• _Your assignment_: Of the entries below, return only those lines from the line with "Digetstion & Cleansing Products (413, 148)" to the line with "Sports Nutrition (47, 254)", exactly, both included.
──────
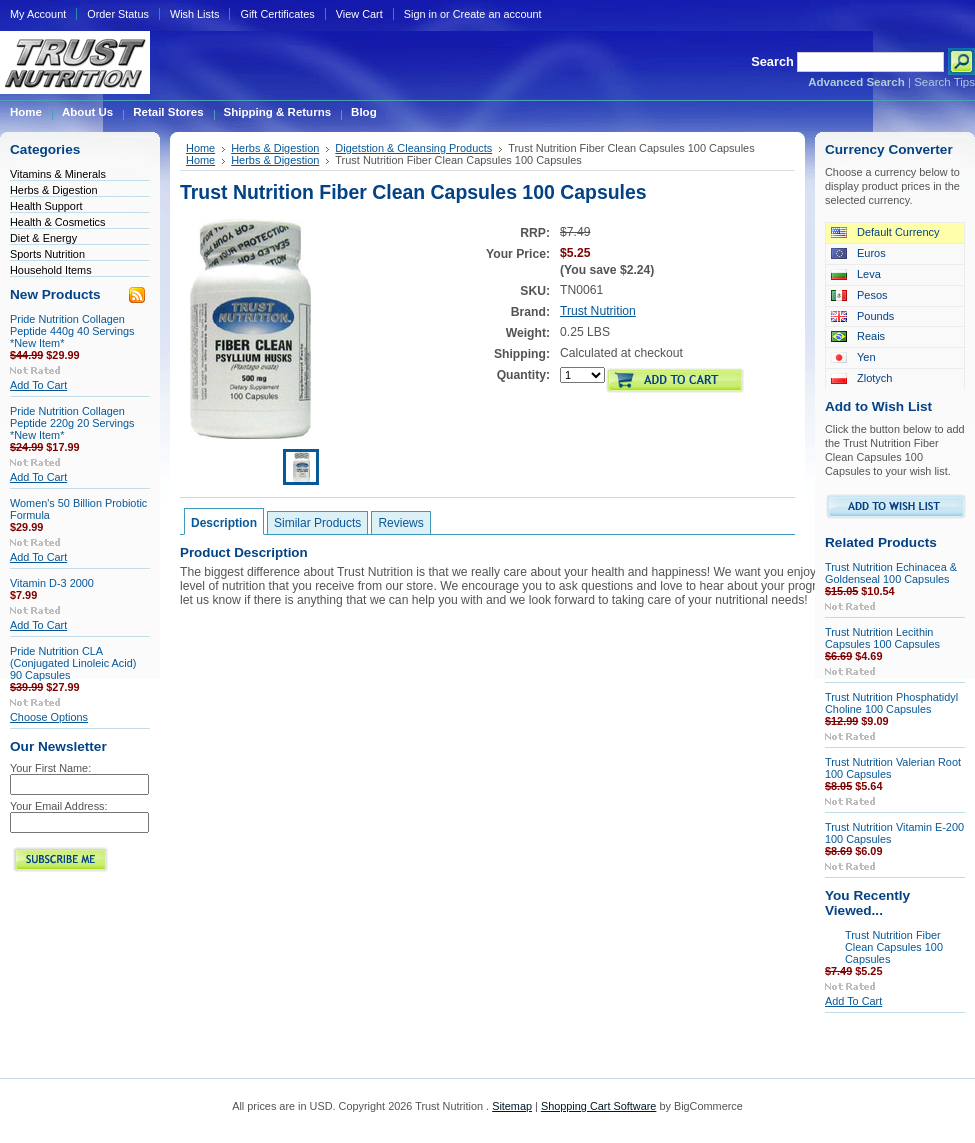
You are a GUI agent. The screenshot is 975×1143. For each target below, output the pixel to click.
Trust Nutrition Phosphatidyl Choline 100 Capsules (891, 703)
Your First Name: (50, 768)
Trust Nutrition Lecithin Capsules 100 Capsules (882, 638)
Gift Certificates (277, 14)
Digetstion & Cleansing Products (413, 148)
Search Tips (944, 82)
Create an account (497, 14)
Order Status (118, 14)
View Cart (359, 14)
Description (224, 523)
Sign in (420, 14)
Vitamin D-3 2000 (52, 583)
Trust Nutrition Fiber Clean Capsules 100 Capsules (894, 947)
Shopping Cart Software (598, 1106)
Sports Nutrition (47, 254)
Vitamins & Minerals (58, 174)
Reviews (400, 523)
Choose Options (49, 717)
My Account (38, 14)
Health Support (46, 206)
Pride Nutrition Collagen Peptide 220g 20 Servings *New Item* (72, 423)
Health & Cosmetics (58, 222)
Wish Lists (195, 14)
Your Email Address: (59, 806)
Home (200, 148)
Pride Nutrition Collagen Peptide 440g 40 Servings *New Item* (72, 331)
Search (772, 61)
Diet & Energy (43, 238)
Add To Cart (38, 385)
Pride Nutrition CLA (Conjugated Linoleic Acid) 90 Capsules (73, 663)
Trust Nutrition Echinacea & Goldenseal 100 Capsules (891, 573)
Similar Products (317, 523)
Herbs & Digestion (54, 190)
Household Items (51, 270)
──────
• _Task answer_:
Digetstion & Cleansing Products (413, 148)
Search Tips (944, 82)
Create an account (497, 14)
Order Status (118, 14)
View Cart (359, 14)
Description (224, 523)
Sign in (420, 14)
Vitamin D-3 2000 (52, 583)
Trust Nutrition Fiber Clean Capsules 100 Capsules (894, 947)
Shopping Cart Software (598, 1106)
Sports Nutrition (47, 254)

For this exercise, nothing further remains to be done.